### WHAT NEEDS TO BE DONE
Reproduce every line of the listing below word for word, omitting the pictures.

[Rows on where targets appear]

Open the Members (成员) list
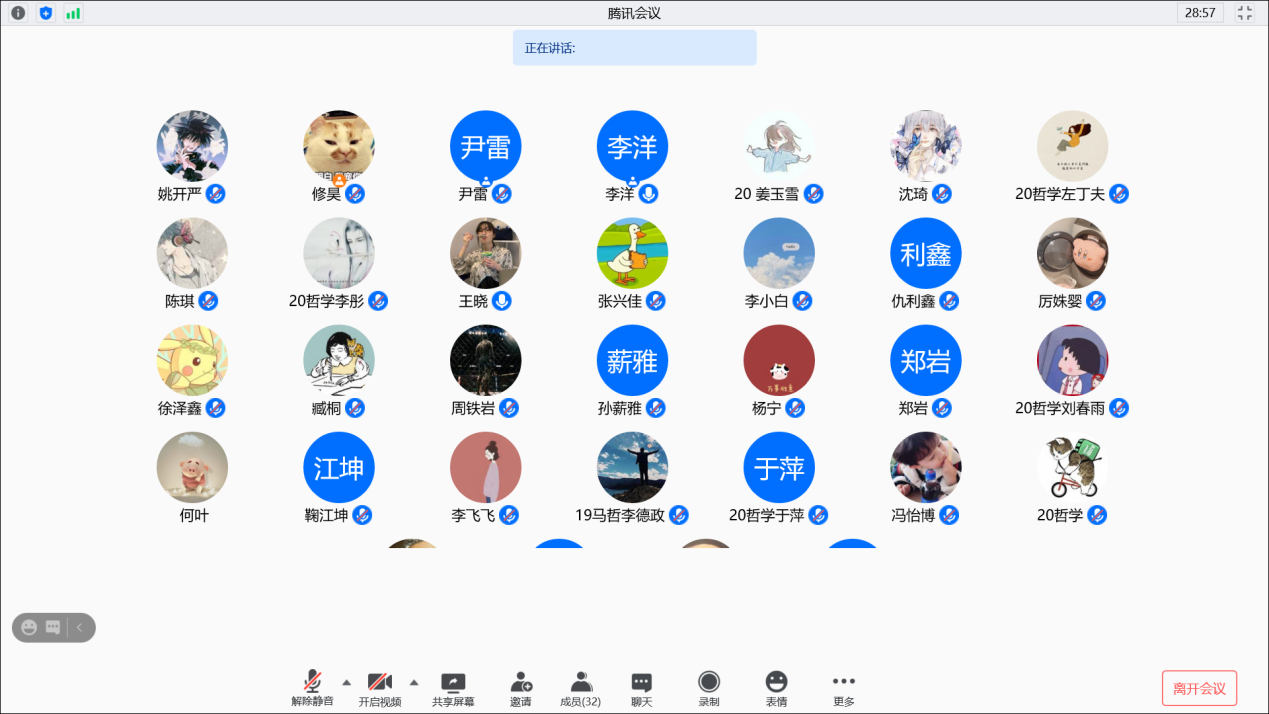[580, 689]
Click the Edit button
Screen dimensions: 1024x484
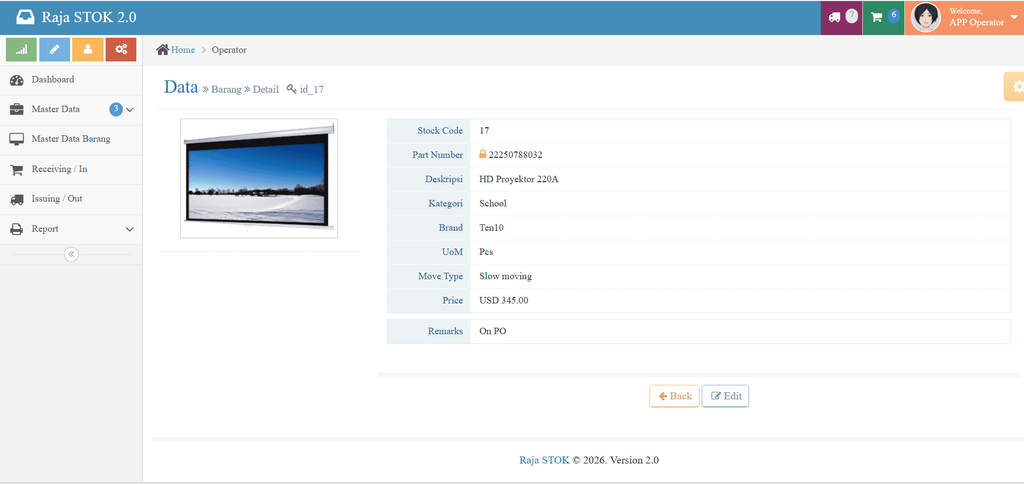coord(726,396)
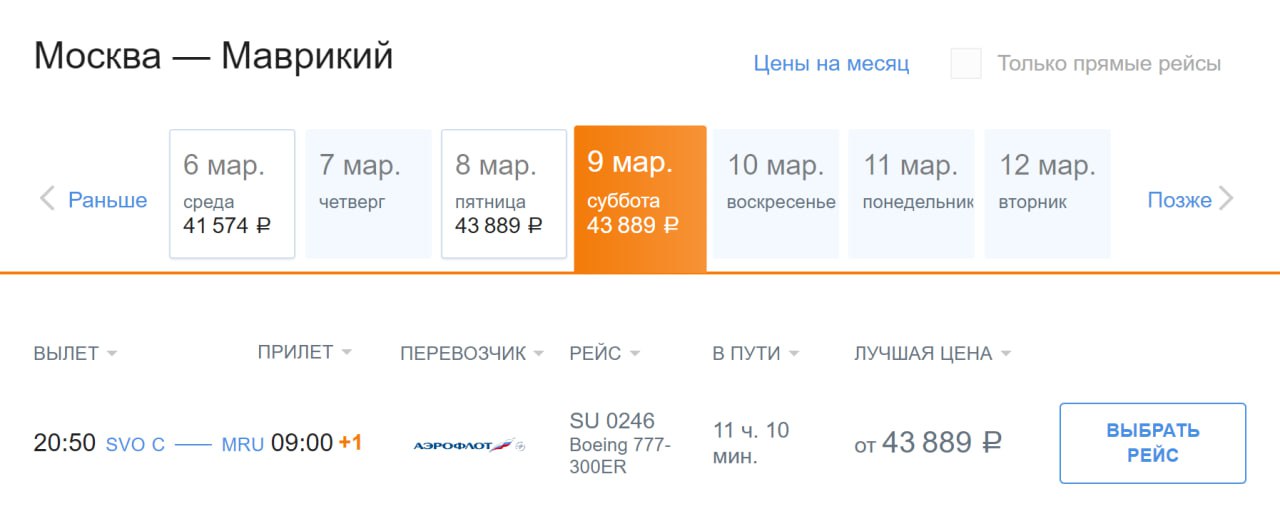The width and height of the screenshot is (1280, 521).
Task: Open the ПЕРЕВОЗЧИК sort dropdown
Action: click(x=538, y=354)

### THE REPLY
Open the Members (成员) list
[580, 689]
Click the Edit button
Screen dimensions: 1024x484
coord(726,396)
The width and height of the screenshot is (1280, 521).
Task: Open the ПЕРЕВОЗЧИК sort dropdown
Action: click(x=538, y=354)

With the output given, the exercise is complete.